⟨

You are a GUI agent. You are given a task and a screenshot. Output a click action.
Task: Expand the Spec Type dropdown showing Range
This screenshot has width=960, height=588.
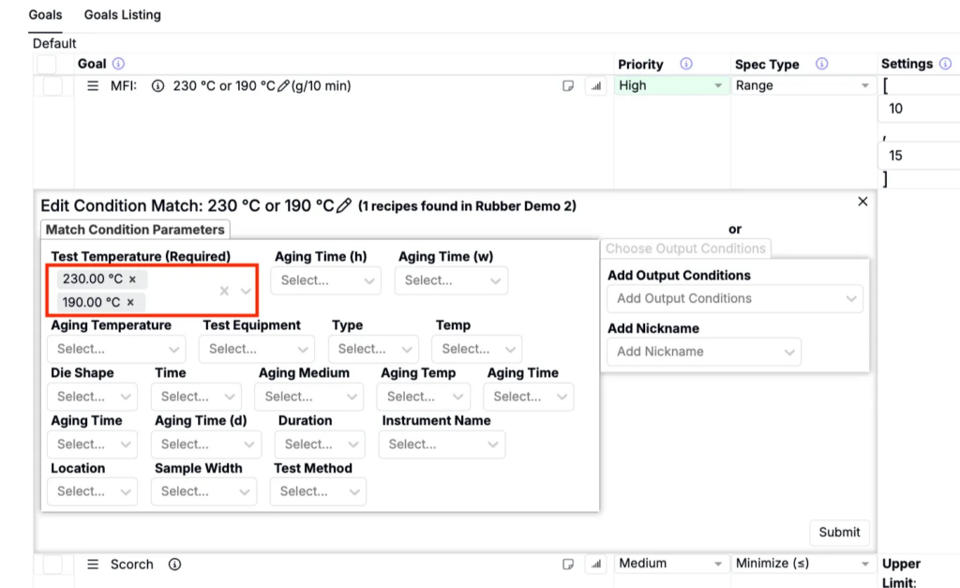pos(803,85)
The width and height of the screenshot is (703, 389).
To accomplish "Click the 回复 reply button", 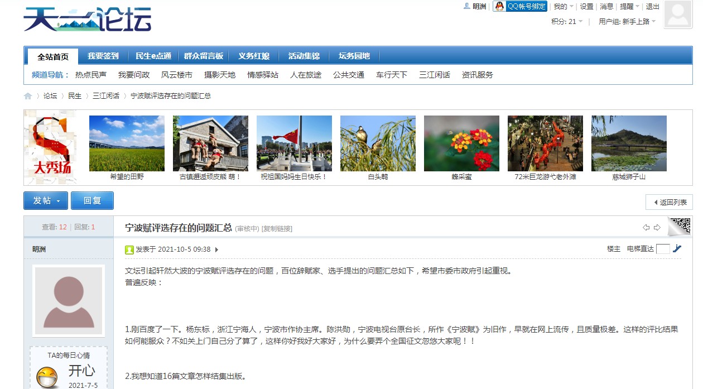I will [x=92, y=201].
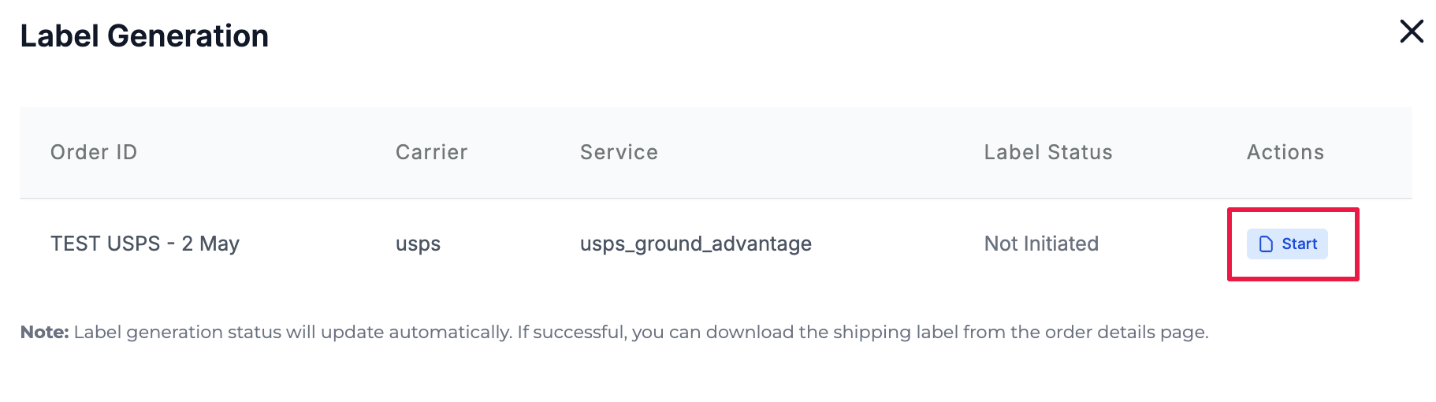Click the Not Initiated label status
The height and width of the screenshot is (402, 1436).
[1040, 244]
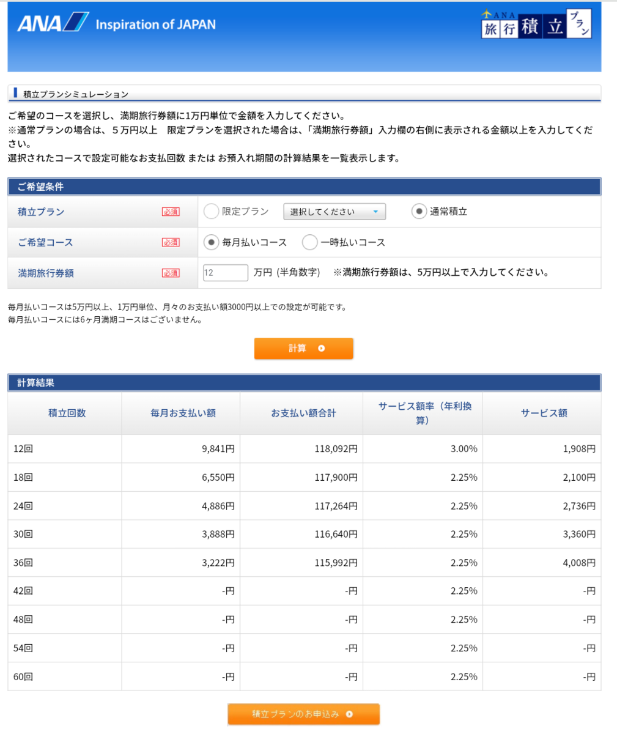Click the 満期旅行券額 amount input field

(225, 272)
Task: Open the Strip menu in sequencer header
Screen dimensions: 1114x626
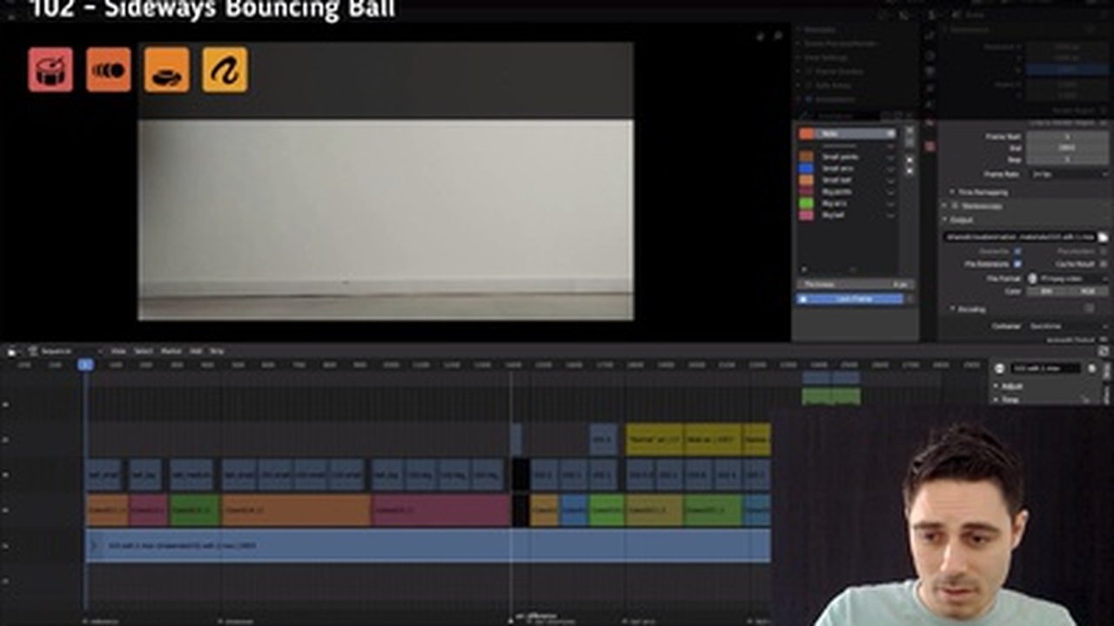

⟩

▶ [Problem description] The answer must consist solely of the lines from the first line of the records through the line containing "The width and", reproduced exactly and without the pictures.

▶ [Worked solution]
You are a GUI agent. You are given a task and a screenshot. Output a click action.
Task: Expand the Spec Type dropdown showing Range
This screenshot has width=960, height=588.
pos(803,85)
The width and height of the screenshot is (703, 389).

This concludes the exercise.